The Atomic Structure of Ultrathin Oxide Films and Interfaces Studied by Surface X‐Ray Diffraction

Abstract

X‐ray diffraction (XRD) studies of the atomic structure of ultrathin oxide films and interfaces are presented, which are conducted within the framework of the Sonderforschungsbereich 762 (functionality of oxide interfaces). Knowledge of the atomic structure is at the heart of the study of functional oxides. XRD allows the investigation of complex systems frequently encountered in oxide systems (large unit cells, complex relaxation patterns, and structural and chemical disorder). Results are combined with first‐principles calculations and complementary techniques providing a thorough understanding of the oxides' functionality. The structure analysis of the approximant (AP) to the 2D oxidic quasicrystal (QC) based on BaTiO3 (BTO) is discussed, the first oxide‐type QC discovered. This AP is related to the Kepler tiling described 400 years ago.
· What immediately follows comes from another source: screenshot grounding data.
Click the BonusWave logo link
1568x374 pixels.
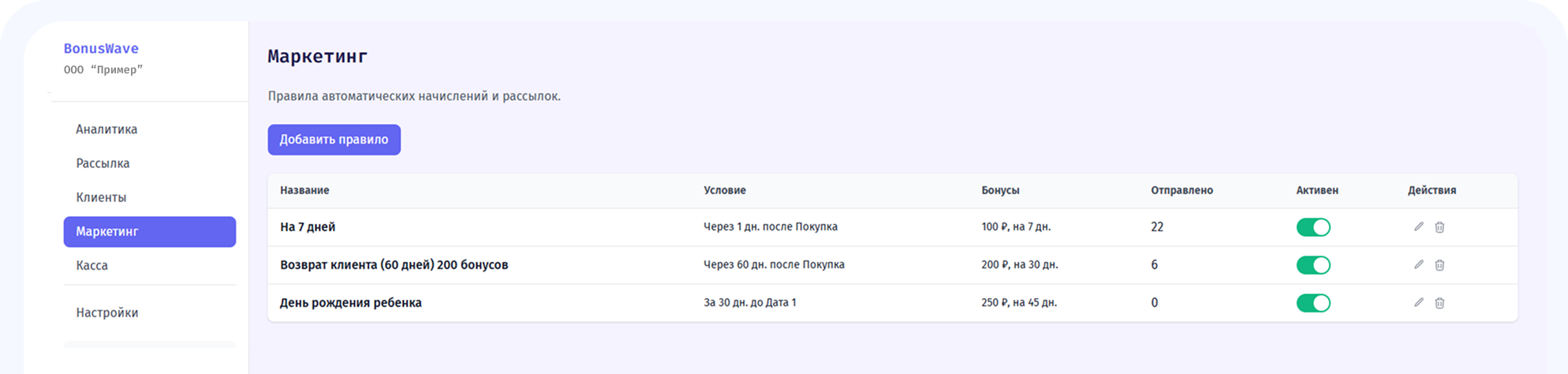coord(101,49)
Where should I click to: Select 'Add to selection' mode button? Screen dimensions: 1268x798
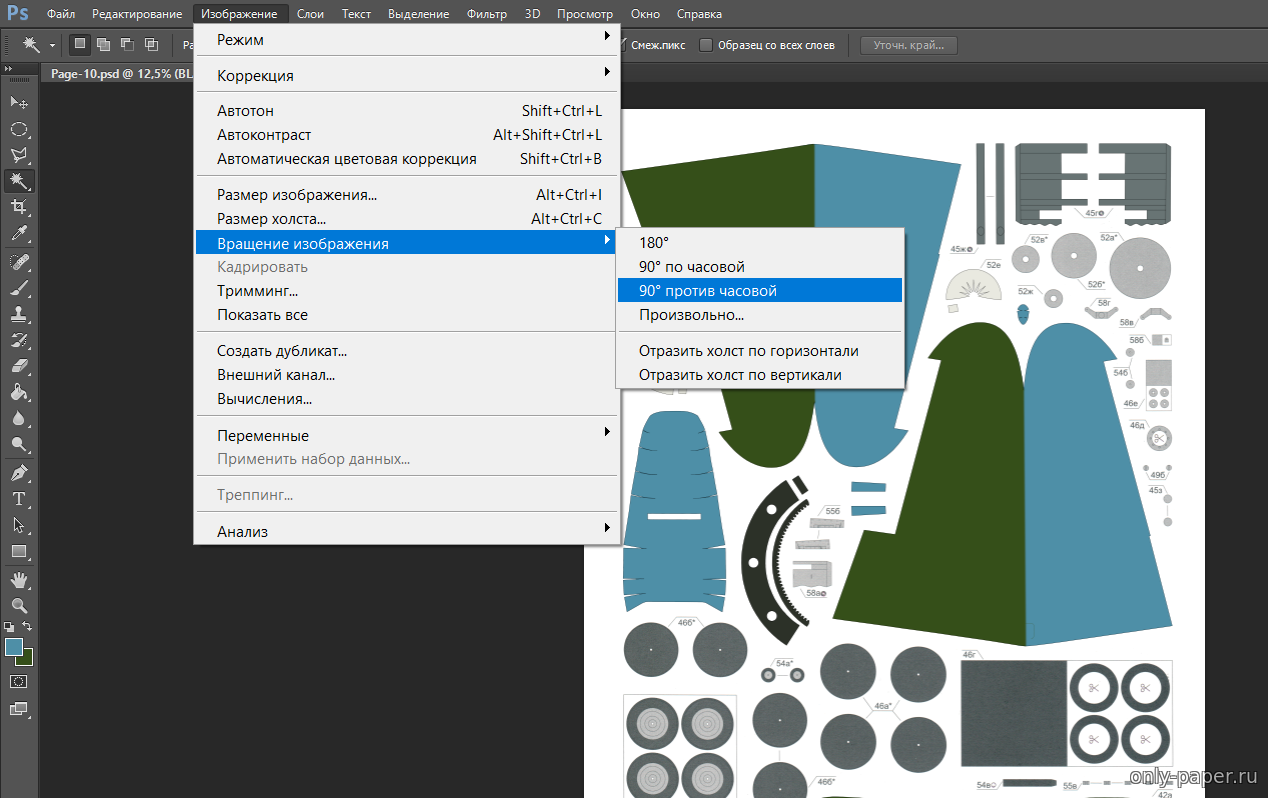tap(103, 44)
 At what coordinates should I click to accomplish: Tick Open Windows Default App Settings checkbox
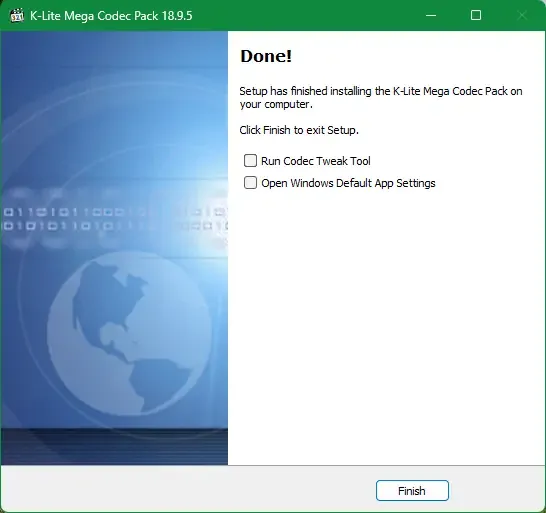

The LaFeO3/SrTiO3 interface is examined, which is a prototype for the formation of a 2D electron gas (2DEG). Subtle interfacial chemical roughness in combination with oxygen off‐stoichiometry strongly influences the critical LaFeO3 thickness for the 2DEG formation. Finally, the analysis of the multiferroic BTO/ME(001) (ME = Fe, Pd, Pt) interface reveals that a submonolayer of impurities is the origin for the inversion of the BTO film/vacuum termination from BaO on Fe(001) to TiO2 on Pt(001).